On a day of high drama at Westminster, Mr Johnson’s defeated leadership rival Jeremy Hunt was the most high profile casualty after he refused to accept a demotion from the Foreign Office.
Sajid Javid, the home secretary who also ran against Mr Johnson, was given the key post of Chancellor, meaning the holders of the three great offices of state apart from PM are the children of immigrants.
But the reshuffle was marked by the return to the Cabinet of Brexiteers Andrea Leadsom at Business and Theresa Villiers at Environment, and promotion for Liz Truss at international trade.
Stephen Barclay, another prominent Brexiteer, retains the key post of Brexit Secretary.

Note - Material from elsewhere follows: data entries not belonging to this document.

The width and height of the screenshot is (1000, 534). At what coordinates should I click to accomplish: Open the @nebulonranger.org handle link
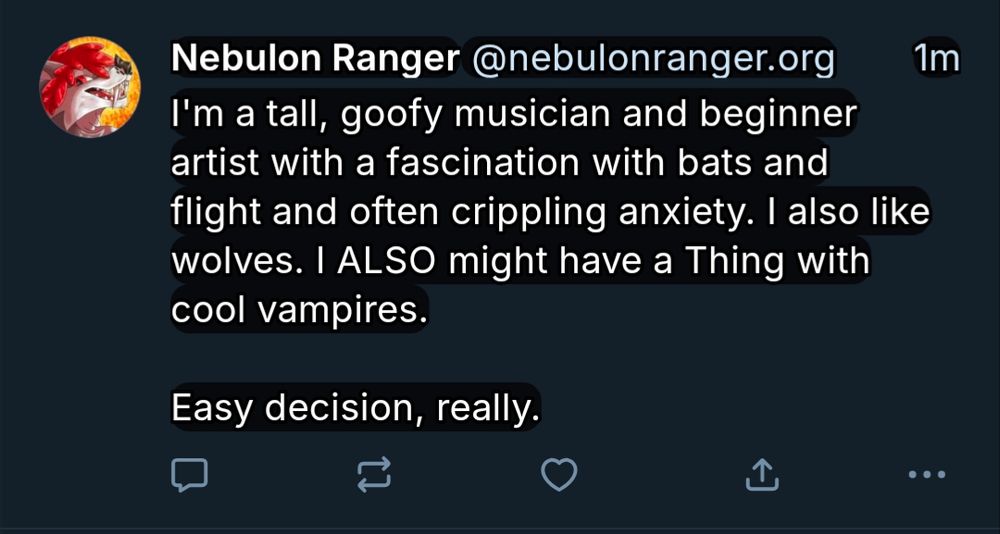point(651,60)
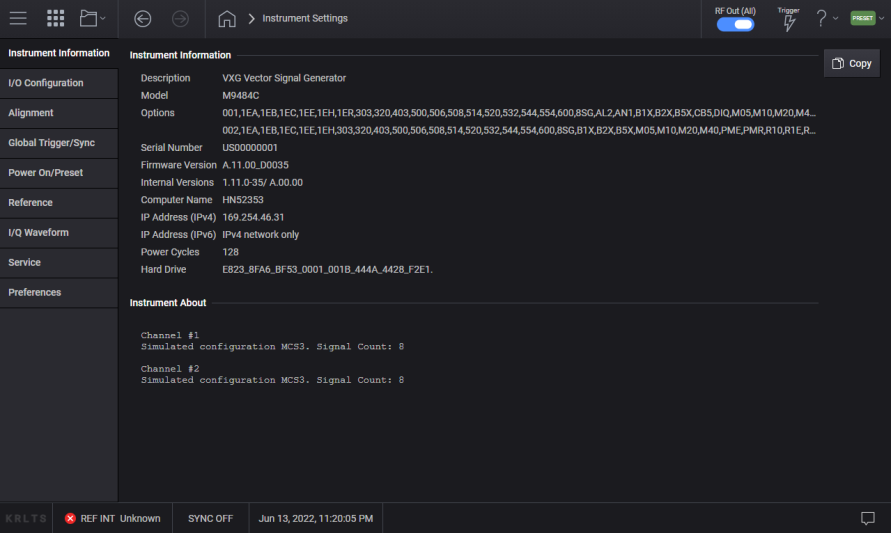Click the date and time display

coord(315,518)
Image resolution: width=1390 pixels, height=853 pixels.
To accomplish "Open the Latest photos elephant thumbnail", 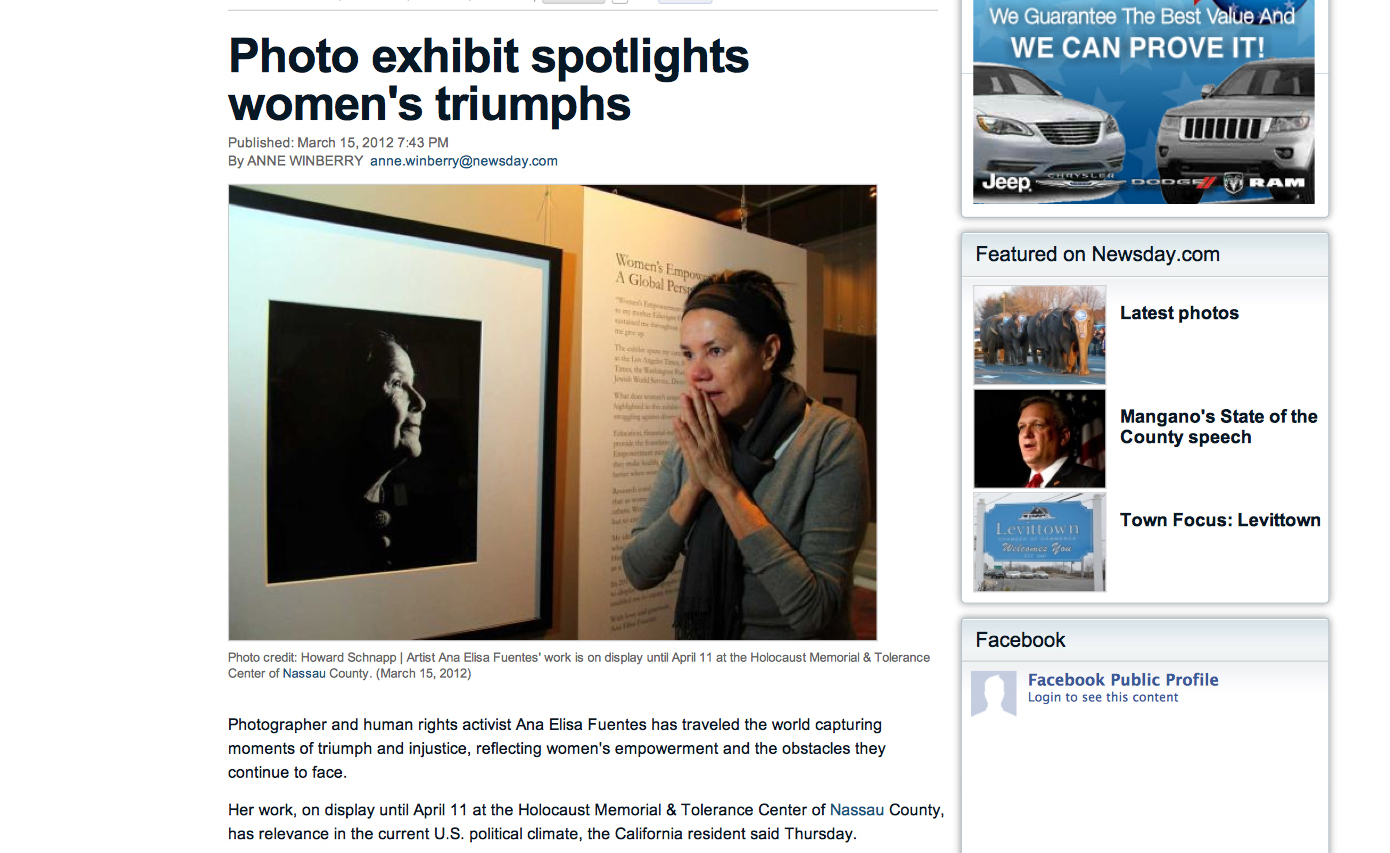I will [1040, 335].
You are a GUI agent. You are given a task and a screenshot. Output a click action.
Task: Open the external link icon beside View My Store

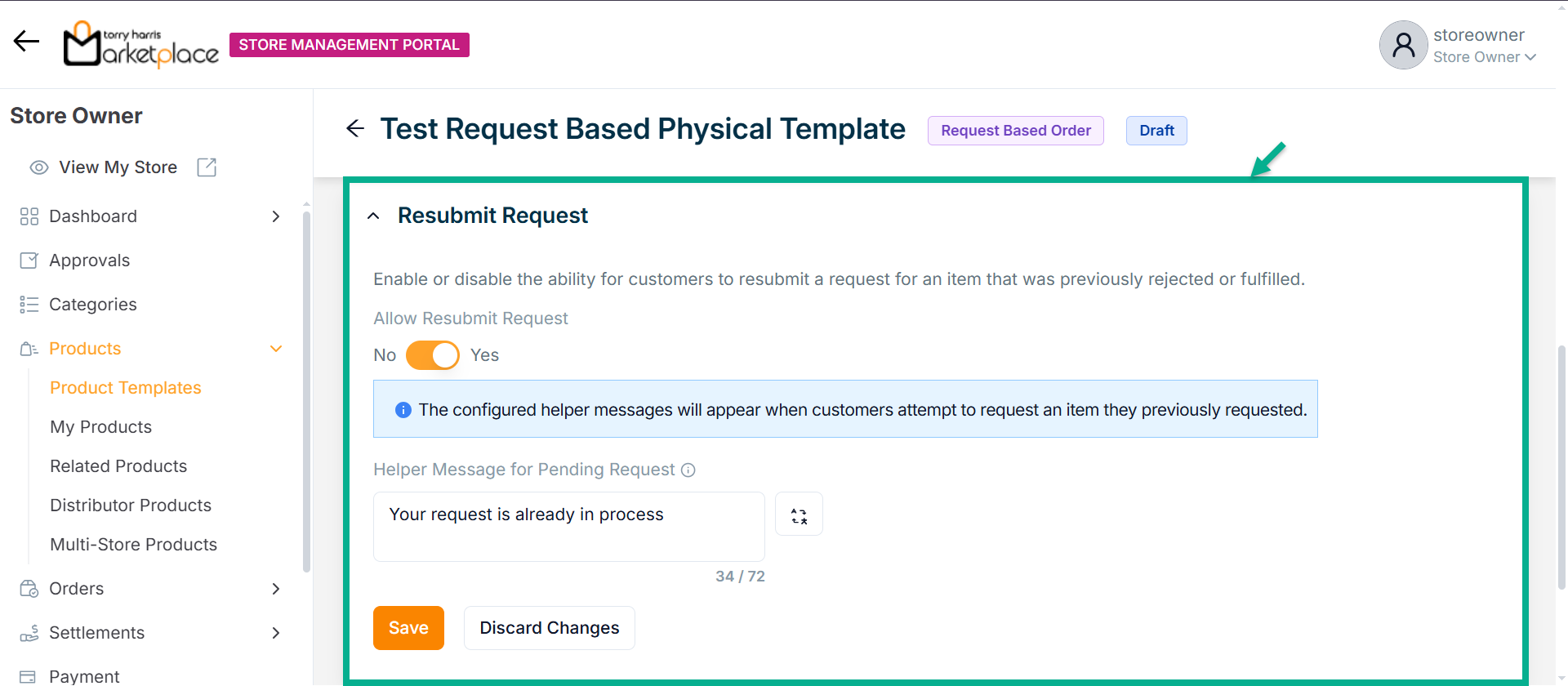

The appointments were to some extent offset by promotions for former Remainers such as Rob Buckland, who becomes Justice Secretary, while Nicky Morgan returns to the Cabinet as Culture Secretary.
Ben Wallace, another former Remainer who nevertheless ran Mr Johnson’s previous leadership bid, was made Defence Secretary.
However the danger for Mr Johnson is that he will now face a raft of disgruntled former minsters, who could make life extremely difficult for him in the Commons.
The new Prime Minister entered No 10 with a slender majority for the Tories and their DUP allies of just two, which could come down to one if the Conservatives lose the Brecon and Radnorshire by-election next week.
Among the first to be sacked were Penny Mordaunt and Liam Fox, both prominent backers of Mr Hunt, who lost their jobs despite their record as committed Brexiteers.
Before Mr Johnson even took office, Philip Hammond quit as chancellor, David Gauke resigned as justice secretary and Rory Stewart left his post as international development secretary.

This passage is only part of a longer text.